Mechanobiological challenges related to hydrogel-based bioprinting technology for manufacturing novel 3D cell culture models

This research project is embedded in the DFG-funded Research Training Group 'Mechanobiology in Epithelial 3D Tissue Constructs (ME3T;' (RTG 2415). ME3T is a graduate school aiming to train doctoral researchers in a multidisciplinary environment by experts in biophysics, stem cell and molecular biology, materials science, bioengineering, and medicine. All the research projects in ME3T are designed to elucidate mechanical feedback cycles that determine the function and self-organization of cells and tissues in space and time with a focus on epithelial tissues.

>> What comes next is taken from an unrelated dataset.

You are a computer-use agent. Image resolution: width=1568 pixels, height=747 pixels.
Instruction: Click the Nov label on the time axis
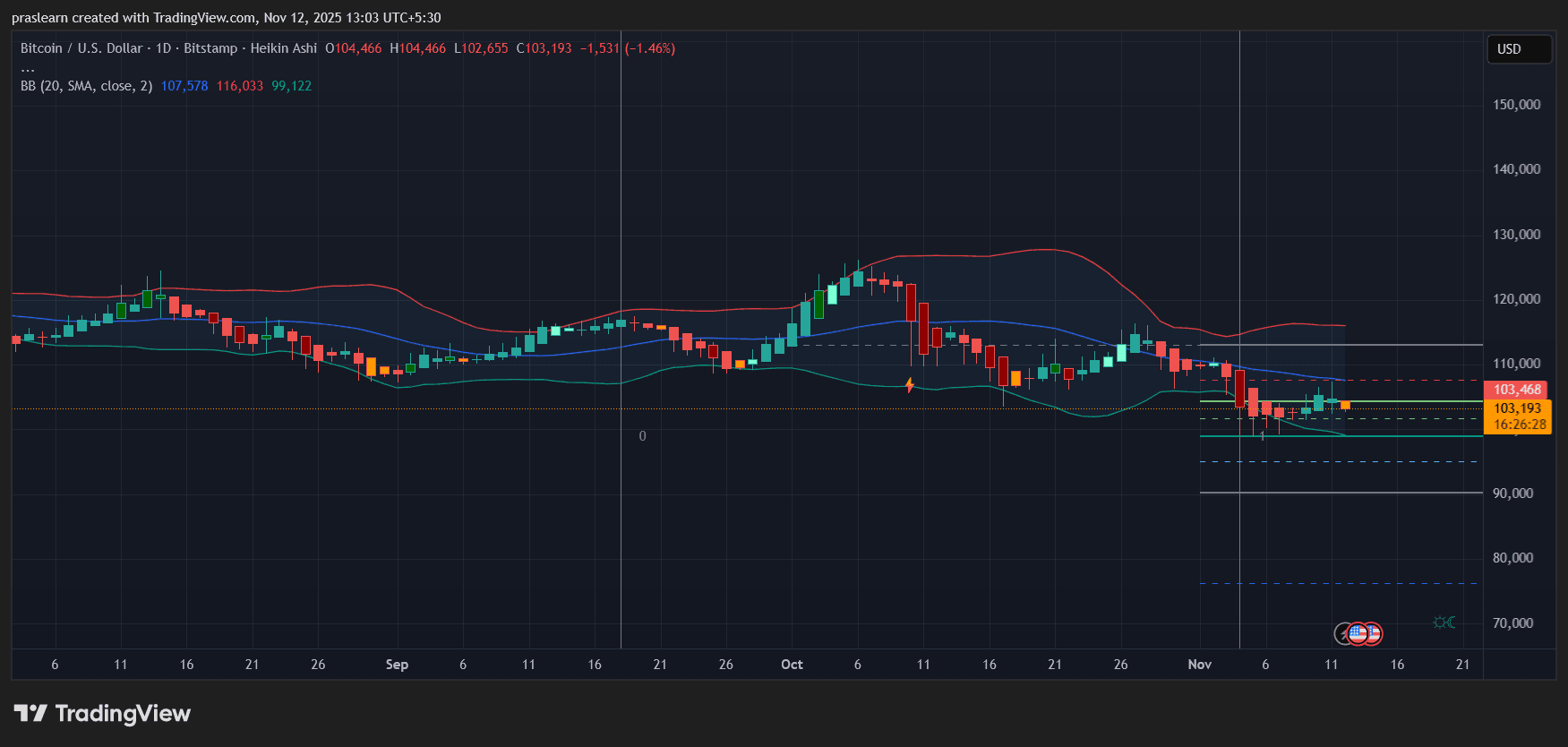pos(1199,665)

The ultimate goal of the ZWBF project is to provide ground knowledge and tools required for the manufacturing of epithelial tissue substitutes using 3D bioprinting techniques. To do so, we will study the mechanobiological effects of dispensing techniques on epithelial cells and will develop suitable 3D in vitro tissue substitute models. Our approach addressing the challenges of 3D bioprinting is to use mathematical modeling and numerical simulation together with experimental investigations. In particular, using numerical simulations, induced shear stress and hydrostatic pressure which are crucial aspects of the bioprinting process will be investigated. In addition, in vitro experiments will be performed to reveal possible short- and long-term effects of shear stress and hydrostatic pressure on the cells and the post-printing tissue development.